SPEC CPU Benchmark Description

549.fotonik3d_r

Ulf Andersson ulfa [at] pdc [dot] kth [dot] se

Computational Electromagnetics (CEM)

Fotonik3D computes the transmission coefficient of a photonic waveguide using the finite-difference time-domain (FDTD) method for the Maxwell equations. UPML for dielectric materials is used to terminate the computational domain.

The core of the FDTD method is second-order accurate central-difference approximations of the Faraday's and Ampere's laws. These central-differences are employed on a staggered Cartesian grid resulting in an explicit finite-difference method. The FDTD method is also referred to as the Yee scheme. It is the standard time-domain method within CEM.

The code consists of three steps, initialization, time-stepping and wrap-up. More than 99% of the time is spent in the time-stepping. Each time step is identical to all the others. The majority of the time is spent in five routines:

- Updating the electric fields in dielectric materials
- Updating the magnetic fields in dielectric materials
- Computing the Discrete Fourier Transform (DFT) of electric and magnetic fields in power planes
- Updating the electric fields in UPML
- Updating the magnetic fields in UPML

The FDTD-updates of the electric field during the time-stepping is done in the module material_mod while the FDTD-updates of the magnetic fields are done in the module update_mod.

The excitation of the code is a 2D (x and z) cross section of the computational domain. A precomputed Single TE mode is read from file and multiplied with a time dependent pulse:

Ex(:,y_index,:) = Ex(:,y_index,:) + pulse(t)*Single_TE_mode(:,:)

The computation of the excitation takes very little time.

The module power_mod performs the computation of the power flow.

During the initialization, two files containing a list of twinkles are read. A twinkles is one side of an FDTD-cell. These lists defines the two power planes through which we will compute the power flow. The input files also defines for which frequencies the power flow shall be computed.

During the time-stepping a DFT is computed for the perpendicular components (x and z) of the interpolated electric and magnetic fields at the midpoint of each twinkle in the power plane.
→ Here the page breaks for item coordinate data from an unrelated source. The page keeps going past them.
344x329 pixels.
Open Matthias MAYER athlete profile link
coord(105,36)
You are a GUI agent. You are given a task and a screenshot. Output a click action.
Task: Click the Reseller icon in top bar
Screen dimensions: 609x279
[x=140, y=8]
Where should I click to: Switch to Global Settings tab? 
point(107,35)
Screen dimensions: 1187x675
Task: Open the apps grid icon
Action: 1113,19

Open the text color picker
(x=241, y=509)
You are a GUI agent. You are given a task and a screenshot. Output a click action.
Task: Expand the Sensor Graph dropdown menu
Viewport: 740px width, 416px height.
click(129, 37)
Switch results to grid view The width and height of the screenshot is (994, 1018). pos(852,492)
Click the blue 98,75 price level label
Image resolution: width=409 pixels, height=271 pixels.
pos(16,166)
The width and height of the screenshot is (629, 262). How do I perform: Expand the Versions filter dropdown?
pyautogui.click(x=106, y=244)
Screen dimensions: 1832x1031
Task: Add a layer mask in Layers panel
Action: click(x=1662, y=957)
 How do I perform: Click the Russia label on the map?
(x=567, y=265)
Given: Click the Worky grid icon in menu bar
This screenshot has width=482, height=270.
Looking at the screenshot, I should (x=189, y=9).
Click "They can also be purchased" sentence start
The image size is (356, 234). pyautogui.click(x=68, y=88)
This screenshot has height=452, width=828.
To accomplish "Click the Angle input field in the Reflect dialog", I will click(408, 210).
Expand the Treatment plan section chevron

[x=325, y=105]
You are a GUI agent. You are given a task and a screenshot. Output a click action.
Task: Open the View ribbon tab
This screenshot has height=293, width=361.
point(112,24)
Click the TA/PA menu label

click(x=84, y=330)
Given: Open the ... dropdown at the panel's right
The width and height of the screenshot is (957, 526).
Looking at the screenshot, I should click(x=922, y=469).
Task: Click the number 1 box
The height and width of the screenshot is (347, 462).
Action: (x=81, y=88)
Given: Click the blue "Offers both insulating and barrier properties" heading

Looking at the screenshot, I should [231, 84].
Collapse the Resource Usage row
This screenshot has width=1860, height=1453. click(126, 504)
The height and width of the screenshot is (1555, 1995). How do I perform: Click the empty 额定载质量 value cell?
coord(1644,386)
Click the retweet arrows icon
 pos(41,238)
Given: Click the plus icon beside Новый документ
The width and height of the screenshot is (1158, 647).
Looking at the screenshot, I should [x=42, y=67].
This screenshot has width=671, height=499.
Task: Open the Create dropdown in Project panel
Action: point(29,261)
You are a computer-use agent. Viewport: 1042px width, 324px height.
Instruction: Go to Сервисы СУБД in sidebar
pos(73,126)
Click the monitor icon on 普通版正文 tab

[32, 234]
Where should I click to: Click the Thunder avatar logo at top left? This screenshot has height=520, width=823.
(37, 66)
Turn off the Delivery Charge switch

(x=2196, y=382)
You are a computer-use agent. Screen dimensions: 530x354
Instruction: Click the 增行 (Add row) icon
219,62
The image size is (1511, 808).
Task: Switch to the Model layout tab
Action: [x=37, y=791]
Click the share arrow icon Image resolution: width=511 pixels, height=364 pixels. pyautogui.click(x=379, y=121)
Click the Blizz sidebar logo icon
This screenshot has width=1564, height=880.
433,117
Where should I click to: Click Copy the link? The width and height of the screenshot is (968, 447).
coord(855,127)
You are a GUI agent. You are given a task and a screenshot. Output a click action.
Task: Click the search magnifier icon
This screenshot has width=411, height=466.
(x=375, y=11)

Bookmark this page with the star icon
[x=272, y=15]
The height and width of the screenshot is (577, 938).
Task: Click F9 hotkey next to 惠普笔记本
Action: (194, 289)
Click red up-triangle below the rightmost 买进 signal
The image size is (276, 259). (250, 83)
After time-stepping the power flow, i.e., Poynting's vector, is computed for each twinkle. Then the contribution from all the twinkles are summed for each frequency. This is written to an output file for both power planes. The transmission coefficient for each frequency can then be computed by a post-processing program. (In the real application we need to take more time steps in order to compute the power flow accurately.)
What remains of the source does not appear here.